The former Northern Ireland Secretary Julian Smith says Prime Minister Boris Johnson read and approved the agreement for the restoration of Stormont.

Mr Smith was sacked during the cabinet reshuffle last week.

There was speculation he was removed because the PM felt the deal contained unacceptable elements relating to the legacy of Northern Ireland’s Troubles.

But Mr Smith said a prime minister “does not sign off a key government deal without reading it first”.

Allies of the sacked minister said it was “absolute crap” to suggest Mr Johnson and 10 Downing Street had not been kept informed of the full details of the New Decade, New Approach agreement.
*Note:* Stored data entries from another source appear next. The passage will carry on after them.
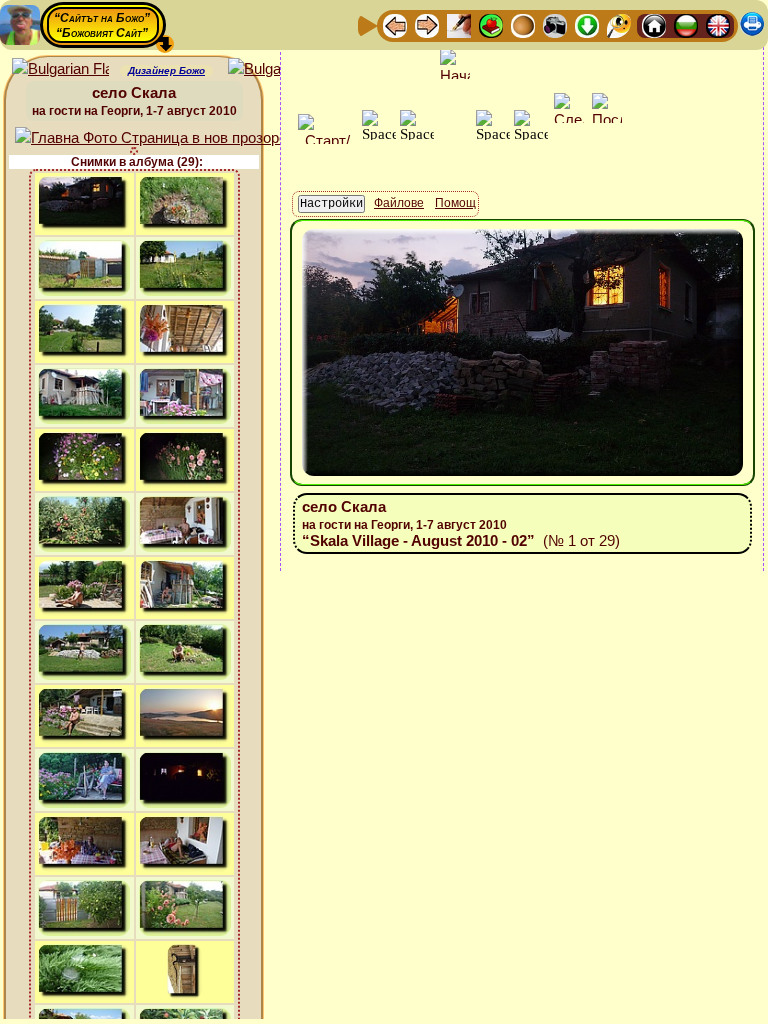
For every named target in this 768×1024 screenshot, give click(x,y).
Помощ (455, 203)
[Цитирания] (491, 24)
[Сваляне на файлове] (587, 24)
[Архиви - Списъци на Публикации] (459, 24)
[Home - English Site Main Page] (718, 24)
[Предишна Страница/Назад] (395, 24)
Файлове (399, 203)
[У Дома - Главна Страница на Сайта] (654, 24)
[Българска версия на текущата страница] (276, 69)
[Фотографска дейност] (555, 24)
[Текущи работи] (523, 24)
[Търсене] (619, 24)
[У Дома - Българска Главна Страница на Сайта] (686, 24)
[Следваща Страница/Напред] (427, 24)
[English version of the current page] (60, 69)
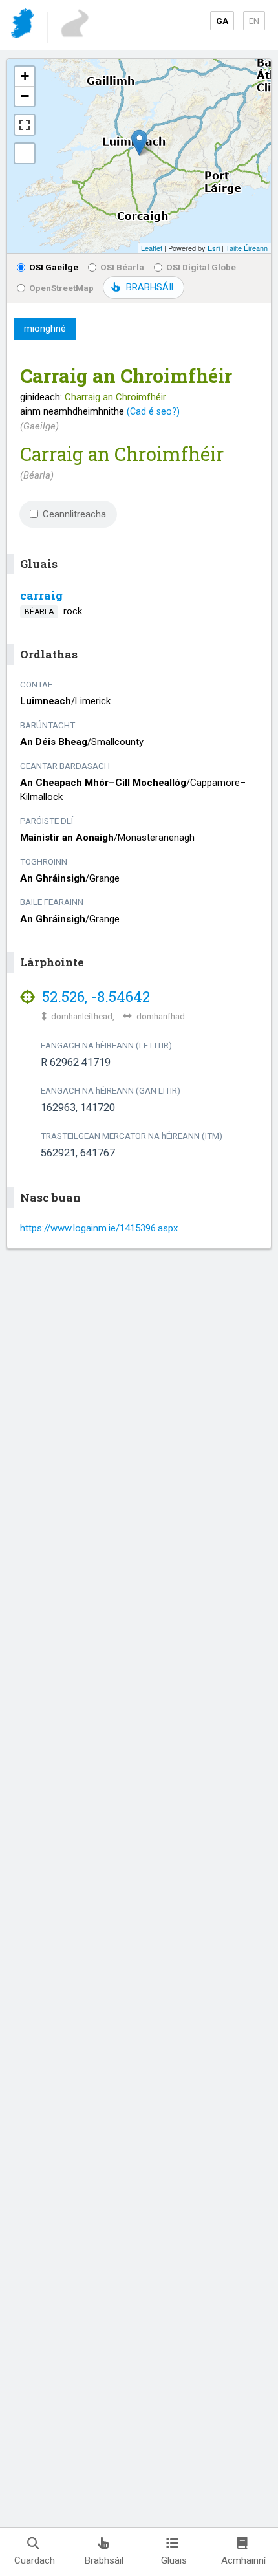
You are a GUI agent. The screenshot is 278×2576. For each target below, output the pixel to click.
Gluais (174, 2560)
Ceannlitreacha (74, 514)
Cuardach (34, 2560)
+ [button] (25, 76)
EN (254, 21)
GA (222, 21)
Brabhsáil (104, 2560)
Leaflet (151, 248)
The agreement restored power-sharing devolved government in Northern Ireland after a three-year suspension.

It contains a commitment to bring forward proposals on legacy within 100 days, cutting across what some Conservative MPs believe is the requirement to end so-called “vexatious prosecutions” of veterans – a pledge contained in the party’s general election manifesto.

Writing in the Spectator magazine, Mr Smith said: “On Wednesday night the Times reported my expected fate, suggesting the reason for the chop was that Downing Street had been unaware of key details of the deal to restore Stormont.

“I was grateful for the opportunity to confirm to the journalist that a PM does not sign off a key government deal without reading it first, alongside a phalanx of talented PJ Masks aides.”

Dominic Cummings, Mr Johnson’s chief adviser, told reporters ahead of the reshuffle that the animated superhero trio – PJ Masks – would “do a greater job than all of them [cabinet ministers] put together”.

Mr Smith suggested there were signs from the government ahead of the reshuffle that his time in the cabinet would be coming to an end.

He told the Spectator: “My suspicions were raised by Tuesday: my close protection apologised about the swap to a Skoda because the main car was in the garage; I received a fumbled brief about what would happen ‘should things go badly’ for me in the reshuffle; and finally, I could no longer reach the team on the normal phone due to ‘battery problems’.

“News from my private office confirmed that indeed miracles would be required to turn this patient’s prospects around.

“After a few side glances one private secretary told me that he had got wind via the civil service ‘net’ that I should be in for 08:00 GMT on Thursday.”

Mr Smith was replaced by former Conservative Party chairman Brandon Lewis.

At the time of the deal Mr Johnson said it struck a “balance” between supporting veterans and giving victims of the Troubles the chance to seek justice.

But the PM also said he would keep his manifesto promise to end “vexatious” prosecutions of former servicemen.

No official reason was given for the replacement of Julian Smith but he became one of many casualties of a cabinet reshuffle last week after just 204 days in the role.

The decision came just weeks after he head worked with Irish Foreign Affairs Minister Simon Coveney on producing the New Decade, New Approach deal.

His predecessors James Brokenshire and Karen Bradley had been unsuccessful in their attempts to restore devolved government.

Other notable highlights from his brief stint in office included helping legislation to provide compensation to historical abuse victims in Northern Ireland pass through Parliament.

Julian Smith said serving as Northern Ireland secretary had “been the biggest privilege” and “the warmth and support from people across NI has been incredible”.